What is asked: Please write out the records below again, swapping "Instruction" for "Command" everywhere it occurs and keeping everything else unchanged.

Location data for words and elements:
________________________

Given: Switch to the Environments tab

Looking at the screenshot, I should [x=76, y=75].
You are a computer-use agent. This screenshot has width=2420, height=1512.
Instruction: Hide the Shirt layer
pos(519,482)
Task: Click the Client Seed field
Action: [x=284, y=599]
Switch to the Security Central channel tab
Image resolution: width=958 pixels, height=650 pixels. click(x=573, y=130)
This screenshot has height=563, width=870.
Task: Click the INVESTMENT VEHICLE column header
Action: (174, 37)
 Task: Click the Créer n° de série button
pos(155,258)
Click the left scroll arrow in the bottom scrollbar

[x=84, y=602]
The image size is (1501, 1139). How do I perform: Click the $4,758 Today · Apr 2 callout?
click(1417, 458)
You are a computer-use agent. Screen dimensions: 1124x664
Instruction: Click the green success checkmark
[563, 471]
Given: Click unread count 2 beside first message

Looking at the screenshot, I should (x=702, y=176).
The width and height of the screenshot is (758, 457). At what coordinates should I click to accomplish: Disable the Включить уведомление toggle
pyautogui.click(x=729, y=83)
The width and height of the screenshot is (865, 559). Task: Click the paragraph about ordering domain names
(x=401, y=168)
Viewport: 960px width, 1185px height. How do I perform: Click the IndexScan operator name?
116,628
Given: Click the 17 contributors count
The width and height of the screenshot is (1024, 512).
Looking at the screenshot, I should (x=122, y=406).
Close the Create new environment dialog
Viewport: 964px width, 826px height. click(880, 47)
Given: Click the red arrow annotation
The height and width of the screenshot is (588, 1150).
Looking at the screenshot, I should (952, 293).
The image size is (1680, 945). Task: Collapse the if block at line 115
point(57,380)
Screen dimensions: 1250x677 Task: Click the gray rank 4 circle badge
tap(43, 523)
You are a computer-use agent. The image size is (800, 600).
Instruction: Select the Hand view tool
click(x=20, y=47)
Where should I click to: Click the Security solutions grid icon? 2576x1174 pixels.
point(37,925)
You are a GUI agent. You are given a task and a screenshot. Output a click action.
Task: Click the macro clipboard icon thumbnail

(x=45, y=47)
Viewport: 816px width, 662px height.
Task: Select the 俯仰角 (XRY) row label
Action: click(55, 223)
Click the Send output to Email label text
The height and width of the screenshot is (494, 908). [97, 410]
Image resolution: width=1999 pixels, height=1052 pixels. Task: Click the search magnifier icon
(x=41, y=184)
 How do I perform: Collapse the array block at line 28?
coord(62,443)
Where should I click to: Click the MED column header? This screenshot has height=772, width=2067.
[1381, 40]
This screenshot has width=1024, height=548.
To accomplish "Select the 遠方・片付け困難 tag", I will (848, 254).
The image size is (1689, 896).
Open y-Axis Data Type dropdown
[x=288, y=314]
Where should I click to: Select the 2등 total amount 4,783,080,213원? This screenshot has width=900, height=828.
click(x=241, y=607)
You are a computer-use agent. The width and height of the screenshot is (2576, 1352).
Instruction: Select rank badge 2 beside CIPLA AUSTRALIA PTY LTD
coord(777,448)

________________________

Solution to the problem:
Given: Switch to the Environments tab

Looking at the screenshot, I should [x=76, y=75].
You are a computer-use agent. This screenshot has width=2420, height=1512.
Command: Hide the Shirt layer
pos(519,482)
Task: Click the Client Seed field
Action: [x=284, y=599]
Switch to the Security Central channel tab
Image resolution: width=958 pixels, height=650 pixels. click(x=573, y=130)
This screenshot has height=563, width=870.
Task: Click the INVESTMENT VEHICLE column header
Action: (174, 37)
 Task: Click the Créer n° de série button
pos(155,258)
Click the left scroll arrow in the bottom scrollbar

[x=84, y=602]
The image size is (1501, 1139). How do I perform: Click the $4,758 Today · Apr 2 callout?
click(1417, 458)
You are a computer-use agent. Screen dimensions: 1124x664
Command: Click the green success checkmark
[563, 471]
Given: Click unread count 2 beside first message

Looking at the screenshot, I should (x=702, y=176).
The width and height of the screenshot is (758, 457). At what coordinates should I click to accomplish: Disable the Включить уведомление toggle
pyautogui.click(x=729, y=83)
The width and height of the screenshot is (865, 559). Task: Click the paragraph about ordering domain names
(x=401, y=168)
Viewport: 960px width, 1185px height. How do I perform: Click the IndexScan operator name?
116,628
Given: Click the 17 contributors count
The width and height of the screenshot is (1024, 512).
Looking at the screenshot, I should (x=122, y=406).
Close the Create new environment dialog
Viewport: 964px width, 826px height. click(880, 47)
Given: Click the red arrow annotation
The height and width of the screenshot is (588, 1150).
Looking at the screenshot, I should (952, 293).
The image size is (1680, 945). Task: Collapse the if block at line 115
point(57,380)
Screen dimensions: 1250x677 Task: Click the gray rank 4 circle badge
tap(43, 523)
You are a computer-use agent. The image size is (800, 600).
Command: Select the Hand view tool
click(x=20, y=47)
Where should I click to: Click the Security solutions grid icon? 2576x1174 pixels.
point(37,925)
You are a GUI agent. You are given a task and a screenshot. Output a click action.
Task: Click the macro clipboard icon thumbnail

(x=45, y=47)
Viewport: 816px width, 662px height.
Task: Select the 俯仰角 (XRY) row label
Action: click(55, 223)
Click the Send output to Email label text
The height and width of the screenshot is (494, 908). [97, 410]
Image resolution: width=1999 pixels, height=1052 pixels. Task: Click the search magnifier icon
(x=41, y=184)
 How do I perform: Collapse the array block at line 28?
coord(62,443)
Where should I click to: Click the MED column header? This screenshot has height=772, width=2067.
[1381, 40]
This screenshot has width=1024, height=548.
To accomplish "Select the 遠方・片付け困難 tag", I will (848, 254).
The image size is (1689, 896).
Open y-Axis Data Type dropdown
[x=288, y=314]
Where should I click to: Select the 2등 total amount 4,783,080,213원? This screenshot has width=900, height=828.
click(x=241, y=607)
You are a computer-use agent. The width and height of the screenshot is (2576, 1352).
Command: Select rank badge 2 beside CIPLA AUSTRALIA PTY LTD
coord(777,448)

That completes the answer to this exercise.